Current Price Action/Trends and Pivots: The chart above displays the stock’s price activity for the past two years. The diagonal red line traces the stock’s downward trend from October of 2018 to its most recent bottom in March, and provides the baseline for the Fibonacci retracement lines shown on the right side of the chart. From that recent low point, the stock rebounded to briefly touch the 38.2% retracement line at close to $38 earlier this month before dropping back. The stock is now hovering between that immediate resistance level and support at around $35. A push above $38 could give the stock solid bullish momentum to push to anywhere between $42 and $43, where the 61.8% retracement line sits right now. On the other hand, a drop below $35 could force the stock to revisit its March lows around $29 per share.

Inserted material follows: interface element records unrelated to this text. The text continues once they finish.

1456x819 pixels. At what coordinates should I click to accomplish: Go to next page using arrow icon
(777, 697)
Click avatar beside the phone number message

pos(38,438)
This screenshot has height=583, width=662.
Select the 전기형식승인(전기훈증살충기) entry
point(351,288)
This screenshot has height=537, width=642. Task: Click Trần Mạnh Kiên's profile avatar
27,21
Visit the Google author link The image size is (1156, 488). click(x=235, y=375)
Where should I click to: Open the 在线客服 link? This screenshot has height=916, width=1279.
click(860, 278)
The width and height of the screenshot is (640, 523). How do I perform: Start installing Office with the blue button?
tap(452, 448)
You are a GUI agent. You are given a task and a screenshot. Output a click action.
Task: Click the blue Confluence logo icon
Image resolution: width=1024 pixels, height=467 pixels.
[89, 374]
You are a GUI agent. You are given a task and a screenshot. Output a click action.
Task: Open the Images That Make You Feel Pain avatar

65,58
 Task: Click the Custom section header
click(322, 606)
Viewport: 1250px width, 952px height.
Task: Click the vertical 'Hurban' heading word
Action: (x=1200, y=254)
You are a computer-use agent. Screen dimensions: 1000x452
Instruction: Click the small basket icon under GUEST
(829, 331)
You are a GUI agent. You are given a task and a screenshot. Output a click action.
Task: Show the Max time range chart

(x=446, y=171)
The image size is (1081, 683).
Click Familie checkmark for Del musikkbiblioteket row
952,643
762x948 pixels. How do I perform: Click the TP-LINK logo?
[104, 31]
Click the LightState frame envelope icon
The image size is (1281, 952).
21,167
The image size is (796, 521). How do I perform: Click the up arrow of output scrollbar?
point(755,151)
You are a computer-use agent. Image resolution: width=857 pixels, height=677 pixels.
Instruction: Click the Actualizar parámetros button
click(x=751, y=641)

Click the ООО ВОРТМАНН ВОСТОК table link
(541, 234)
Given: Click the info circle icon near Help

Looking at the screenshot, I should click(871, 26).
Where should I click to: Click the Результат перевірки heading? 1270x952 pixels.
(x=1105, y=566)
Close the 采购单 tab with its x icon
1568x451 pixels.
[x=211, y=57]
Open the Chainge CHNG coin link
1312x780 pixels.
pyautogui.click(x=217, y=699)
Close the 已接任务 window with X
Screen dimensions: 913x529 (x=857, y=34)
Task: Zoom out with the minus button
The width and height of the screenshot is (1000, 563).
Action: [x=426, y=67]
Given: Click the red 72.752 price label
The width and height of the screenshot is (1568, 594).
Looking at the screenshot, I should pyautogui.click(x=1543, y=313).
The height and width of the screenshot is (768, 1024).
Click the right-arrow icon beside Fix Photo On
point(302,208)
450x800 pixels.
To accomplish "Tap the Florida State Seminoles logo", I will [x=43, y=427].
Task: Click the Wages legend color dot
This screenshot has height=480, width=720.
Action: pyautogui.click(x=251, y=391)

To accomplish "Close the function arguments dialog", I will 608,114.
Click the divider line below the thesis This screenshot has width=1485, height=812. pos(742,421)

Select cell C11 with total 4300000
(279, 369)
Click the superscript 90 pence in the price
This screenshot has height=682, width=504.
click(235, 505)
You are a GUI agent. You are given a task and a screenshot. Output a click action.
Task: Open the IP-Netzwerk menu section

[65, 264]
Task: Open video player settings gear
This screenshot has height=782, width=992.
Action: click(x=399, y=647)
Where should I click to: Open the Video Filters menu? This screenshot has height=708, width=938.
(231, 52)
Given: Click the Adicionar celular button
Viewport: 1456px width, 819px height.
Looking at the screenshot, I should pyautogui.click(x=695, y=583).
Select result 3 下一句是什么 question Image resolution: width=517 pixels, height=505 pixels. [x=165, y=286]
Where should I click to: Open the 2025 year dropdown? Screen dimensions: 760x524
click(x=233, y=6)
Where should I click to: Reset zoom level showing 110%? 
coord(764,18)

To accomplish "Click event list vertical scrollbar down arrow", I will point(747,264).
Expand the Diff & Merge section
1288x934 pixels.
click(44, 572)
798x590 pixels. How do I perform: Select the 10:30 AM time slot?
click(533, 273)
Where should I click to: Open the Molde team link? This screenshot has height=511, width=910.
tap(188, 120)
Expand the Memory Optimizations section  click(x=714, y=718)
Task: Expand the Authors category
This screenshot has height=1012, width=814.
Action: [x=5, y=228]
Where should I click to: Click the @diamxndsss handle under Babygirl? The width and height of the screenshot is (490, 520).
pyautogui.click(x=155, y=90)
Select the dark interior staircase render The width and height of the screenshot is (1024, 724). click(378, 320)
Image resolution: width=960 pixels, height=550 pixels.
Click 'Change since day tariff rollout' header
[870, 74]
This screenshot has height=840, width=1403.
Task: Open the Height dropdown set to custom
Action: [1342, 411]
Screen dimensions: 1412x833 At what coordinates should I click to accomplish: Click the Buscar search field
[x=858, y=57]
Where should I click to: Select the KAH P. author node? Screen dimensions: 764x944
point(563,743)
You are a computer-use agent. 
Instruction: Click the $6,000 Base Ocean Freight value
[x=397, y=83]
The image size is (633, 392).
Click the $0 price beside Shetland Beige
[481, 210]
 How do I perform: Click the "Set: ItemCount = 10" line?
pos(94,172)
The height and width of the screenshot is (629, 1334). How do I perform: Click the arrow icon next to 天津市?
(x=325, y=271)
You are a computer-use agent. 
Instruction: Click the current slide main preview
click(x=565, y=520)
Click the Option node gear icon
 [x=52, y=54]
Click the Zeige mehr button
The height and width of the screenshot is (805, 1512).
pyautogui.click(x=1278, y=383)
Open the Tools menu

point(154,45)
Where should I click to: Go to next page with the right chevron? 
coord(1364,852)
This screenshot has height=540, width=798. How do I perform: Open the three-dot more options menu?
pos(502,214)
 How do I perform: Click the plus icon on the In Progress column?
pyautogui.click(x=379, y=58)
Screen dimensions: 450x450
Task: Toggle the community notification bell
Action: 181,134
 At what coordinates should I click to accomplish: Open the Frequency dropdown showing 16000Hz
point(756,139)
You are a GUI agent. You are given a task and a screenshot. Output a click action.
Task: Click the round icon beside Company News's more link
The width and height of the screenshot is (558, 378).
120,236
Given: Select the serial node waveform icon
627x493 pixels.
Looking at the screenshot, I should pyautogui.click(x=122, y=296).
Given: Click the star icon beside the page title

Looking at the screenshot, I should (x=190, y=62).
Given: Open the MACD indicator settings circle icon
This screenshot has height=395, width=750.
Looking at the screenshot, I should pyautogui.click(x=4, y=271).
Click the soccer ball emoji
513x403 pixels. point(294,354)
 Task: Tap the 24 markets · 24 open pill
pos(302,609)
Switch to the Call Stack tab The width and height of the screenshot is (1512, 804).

Near-term Keys: The stock’s current bullish rally looks like it could be building a useful upward trend; if the stock breaks above $38 and you prefer to work with short-term trading strategies, consider buying the stock or working with call options, using $42 to $43 as a useful profit target. A break below $35 would be a strong signal to consider shorting the stock or buying put options, with a profit target anywhere between $32 and $29 on a bearish trade. The stock’s value proposition looks very interesting; but I have to admit that the company’s extended pattern of negative Free Cash Flow is a big enough concern to blunt my interest; it would be important to see ADM’s current pattern of declining Free Cash Flow reverse and start to show signs of improvement before I would be willing to take the stock more seriously as a long-term investment opportunity, despite some intriguing macroeconomic reasons to think ADM’s prospects could be poised to improve. The smart approach for now as a value investor is to be patient and wait to see if the company can begin to show a material improvement in this area over the next quarter or two.